Trust and faith have different meanings for different people. Joe Rutland looks at how these have affected his life.
When it comes to understanding what makes me tick on the inside, I know that trust and faith in whatever is happening in the moment can go two ways.
One, they can provide me with some sort of solid ground upon which to follow my own path; or two, they can be tricky as hell.
My truth is that I could not have imagined how much power there lies within trust and faith. Now I always have had some sense of how powerful these concepts were in my life. Yet when it comes to me truly exercising these two a lot, how does that work?
To me, trust means letting go of preconceived notions and knowing that there will be people willing to help me out. Faith, in one sense, means having the belief that trust will actually occur.
It does not always happen immediately. There is this buffer of time where some communication or arrangement has to be either said or unsaid. Usually, it is better if it’s said because that makes communication clean and clear. The “well, you didn’t say this or that” garbage doesn’t come up a lot.
Really believing that friends would help me out has been quite a learning curve. Yes, it has occurred before in my life and probably a lot more than I have been consciously aware of a lot. These situations leave me that much more humble and a lot more grateful.
Situations like going to a church in the Phoenix area and getting food to eat, using pay phones because I could not pay my phone bill, and having friends allow me the honor and privilege of spending time in their homes while finding my soul’s ground once again.
Gosh, the inner voices of shame and fear want me to listen and heed their call. Fortunately, the more that I have been moving through this journey, the more those voices are losing their strength. Do they crop up? Yes. Do they put a stranglehold around my neck? Not as much.

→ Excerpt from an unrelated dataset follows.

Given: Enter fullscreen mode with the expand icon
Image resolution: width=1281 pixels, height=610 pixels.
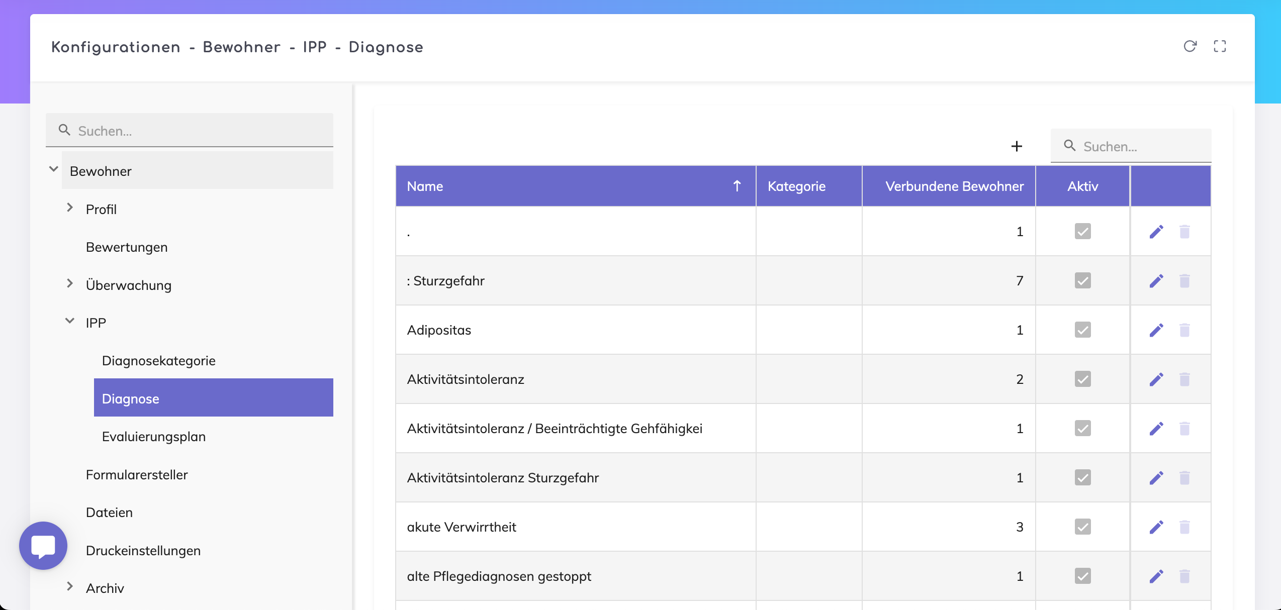Looking at the screenshot, I should tap(1220, 46).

It’s helped me that I recently rediscovered my love for running outdoors. Here in Austin, there is a very busy hike-and-bike trail around what’s now called Lady Bird Lake. Old-timers still call it Town Lake. On recent weekends, I’ve gone down there in the middle of a warm Saturday afternoon and sweated my butt off. It felt great, though. Like a lot of stress and disorder was being removed from my body one step at a time.
Learning and understanding my own relationship between trust and faith is an ongoing process. I believe one of my mentors in life said that life itself is a process. How true.
The learning curve is infinite. It may be true for some men that they reach the final point where they have learned all that they need, and the rest is simply commentary. For others, matters of the heart, soul, mind and body are vitally important. It can be around business, sexuality, healing, wholeness, or relationships.
Yet the basic measuring stick here is what matters most in a man’s life? Does it matter to keep learning or simply say “I got it” and stop learning and growing?
I’m quite amazed at how much I really do not know. See, I know it can be called inner guidance or common sense. For me, I prefer to call it inner guidance because when I listen to my gut instinct, then better things occur in orderly fashion. Imagine having an orderly life instead of one filled with chaos and drama. It is possible.
When I try and force stuff to happen, it gets thrown back in my face like warm spit. You’d think that I’d learn my lessons and simply roll along with the times.
The drama dude in me can kick up the chaos storms and, well, away I go. I start spinning out of control, toss trust and faith out of my mindset, and turn into some sort of spiritual and narcissistic Superman.
What does it take to really understand that trust and faith matter? Accountability plays a significant role. Hey, I am accountable to the words that I write here. Giving readers a short shrift is not doing me any favors and it does not help the reader, either.
Therefore, I challenge myself – and you – to test those waters of trust and faith a little more. Let’s see what life starts looking like over a period of time.
Sure, the storm clouds will rise and maybe a tornado or hurricane will come along. If they do, though, I believe you and I have the inner strength to survive one more day.